We see a “Made in China” label on a multitude of items on our store shelves.

But did you ever think that we’d see that label on our pharmaceutical products?

And would it surprise you to know approximately 80% of our drugs — prescription and OTC — are made in China?

It’s paradoxical that once we were held hostage by the Middle Eastern countries for oil, and now we’re dependent on another adversary for our drug and medical products. Where’s our self-reliance?

At the beginning of the pandemic, I ordered some face masks from an online retailer. Six weeks later I received them with a return address of a city in China. Knowing the masks came from the country where the virus originated was not very comforting.

So how and why did we get into this dependent posture?

Simple — labor is cheap and plentiful in China, which is attractive to Big Pharma.

Also, regulations are more lenient in China than the United States, which makes it a “friendlier” manufacturing environment.

This exportation of pharmaceutical manufacturing is a problem that has been exposed by the COVID-19 crisis and a major governmental hearing held last year. Both instances have brought this issue into the spotlight.

Rosemary Gibson, Senior Advisor at the Hastings Center, exposed the serious risks facing the United States due to our over reliance on China for our pharma-ceuticals.

She pointed out that our country’s health security was in jeopardy and cited something surprising to me — we can no longer make penicillin. She related that our country’s last U.S. penicillin fermentation plant closed in 2004. She went on to disclose that a cartel was formed by Chinese companies who conspired to sell penicillin at below market price on the global market, driving all United States companies out of business.

Another of Gibson’s unveilings was that the United States no longer can manufacture generic antibiotics. We have allowed this capability to erode and are limited in making drugs to combat illnesses that are threats.

However, Congressional help is on the way.

This exposure has prompted congressional action by Senator Marsha Blackburn (R-TN) who introduced S. 3432, the Securing America’s Medicine Cabinet Act, on March 10. It is a bi-partisan measure that is moving through Congress, hopefully rapidly.

The stated purpose of this legislation is to support the advanced manufacturing technologies program of the Food and Drug Administration, to establish National Centers of Excellence in Advanced Pharmaceutical Manufacturing, and for other purposes.

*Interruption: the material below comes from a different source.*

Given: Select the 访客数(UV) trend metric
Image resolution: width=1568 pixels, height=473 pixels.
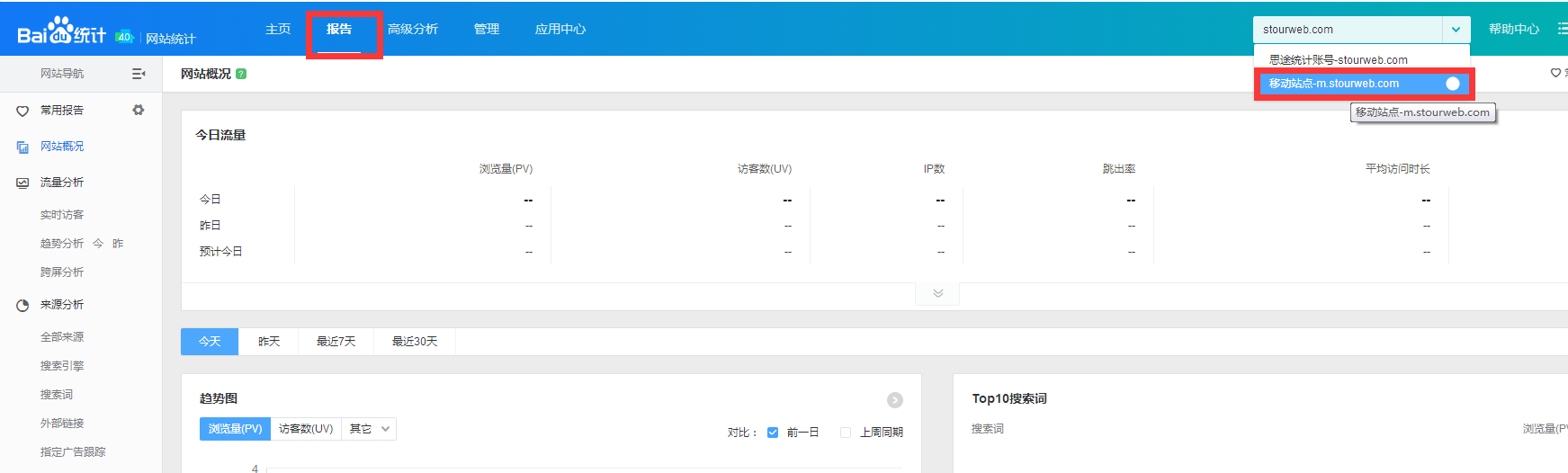Looking at the screenshot, I should click(306, 429).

This measure requires the Federal Drug Administration (FDA) to approve drug manufacturing technologies expeditiously so drug shortages are not encountered or created by bureaucracy. The legislation also establishes pharmaceutical manufacturing centers of excellence so we can create a more qualified workforce. The development of technologies will also be encouraged in order to help manufacturers produce more drugs as well as active pharmaceutical ingredients in the United States.

One of the things supporters of S. 3432 point out is how the coronavirus pandemic has shown we run a major risk of having drug shortages which could be catastrophic, just like the issue of oil shortages a few years back. Opponents of the bill (Big Pharma) contend higher labor prices and excessive regulations will cause higher drug prices.

It is encouraging that Congress has recognized the problem and is attempting to correct it. Hopefully, the correction will come sooner rather than later before we have a nationwide crisis arise.

Another encouraging occurrence is the rapid mobilization of companies moving to develop a COVID 19 vaccine. This action shows how we can achieve a positive momentum when we work together as a united country rather than engaging in incessant and non-productive political squabbling.

We need to use the same positive resolve and speed to change pharmaceutical labels to “Made in America.”

Lanny A. Kope, EdD has been a hospital trustee for over forty years, serving on urban and rural hospital boards. He is the past Board Chair of Sierra Vista Regional Health Center and has had a national responsibility as Chair of the American Hospital Association’s Committee on Governance. Dr. Kope is also a University of Phoenix faculty member in health care.